What was harder to imagine was any such seductress getting past Cattilara to Lord Arhys in the first place. Cattilara plainly regarded Ista in the light of an elderly aunt, albeit one with a deliciously tragic romantic history, but nevertheless the marchess had made clear her claim on Arhys in every possible way before Ista’s eyes. Was her fierce possessiveness just habit—or the result of a recent fright?

The new tale had a weight of likelihood. The despised bastard, half disenfranchised already, having a beautiful princess dangled before his eyes, only to have her suddenly snatched away by an elder brother who had it all including a beautiful wife, with no need of more; the rich, stealing from the poor . . . Reason aplenty to attempt fratricide in a jealous rage. Lesser men committed like acts everywhere, Quadrene or Quintarian, of every race and in every clime.

So: Illvin, attacking his brother and his paramour in a fit of jealousy, knifing the bitch-princess, having the weapon wrested from him and knifed in turn by the horrified Arhys, and left for dead in the sheets?

Wait. Illvin carefully stripped naked, his strangely unbloodied clothes neatly piled on a chair, the knife transferred back to Umerue’s body, and then left for dead, Ista revised this. Her nose wrinkled in doubt.

Lord Pechma and his horse somehow got rid of, too. Concealment didn’t seem Arhys’s style, but—suppose he feared a war of reprisal from the prince of Jokona for the death of his beautiful—or plain—sister? Reason enough to steel himself to perform the rearrangements, to cast the blame upon the fled Jokonan courtier. Or murdered and buried Jokonan courtier, as the case might be. Arhys certainly had the strength and nerve for such an act. The misdirection would also have served to conceal Arhys’s infidelity from his sleeping wife. Arhys’s public prayers and concern for his fallen brother, more misdirection, or the fruit of guilt.

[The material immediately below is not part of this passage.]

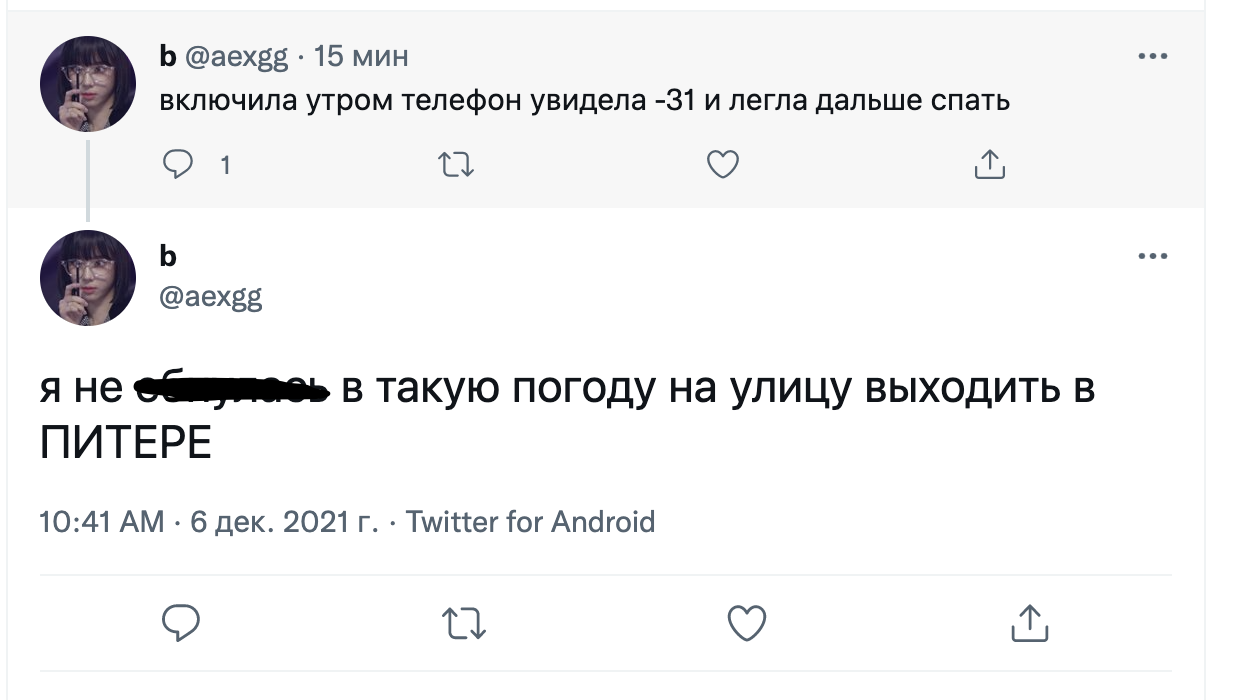The image size is (1234, 700).
Task: Retweet the first tweet in the thread
Action: point(456,164)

Another nicely tidy tale. It only failed to account for the advent of Cattilara’s demon, and one mortal wound seeming to be shared between two brothers. And the fact that Cattilara seemed to know more about what was going on than Arhys did. And Ista’s dreams. And the rope of fire. And the visitation of a god. And . . .

“I believe,” said Lord Illvin in a thin voice, “that I am going mad.”

“Well,” said Ista dryly, “do you desire an experienced conductor on that road? If so, I am your woman.”

He squinted at her in utter bewilderment.

From her dream in the tent, she remembered Arhys’s wail of woe in a candlelit chamber. But was that an image from the past, or an image from the future?

She had no doubt that the man before her was capable of clever and subtle lies, when he had his wits about him. It was equally clear that his wits had gone away on the road as beggar boys, just now. He might babble or rave or hallucinate, but he did not lie. So . . . how many different ways might three people kill two of each other with one knife? Ista rubbed her forehead.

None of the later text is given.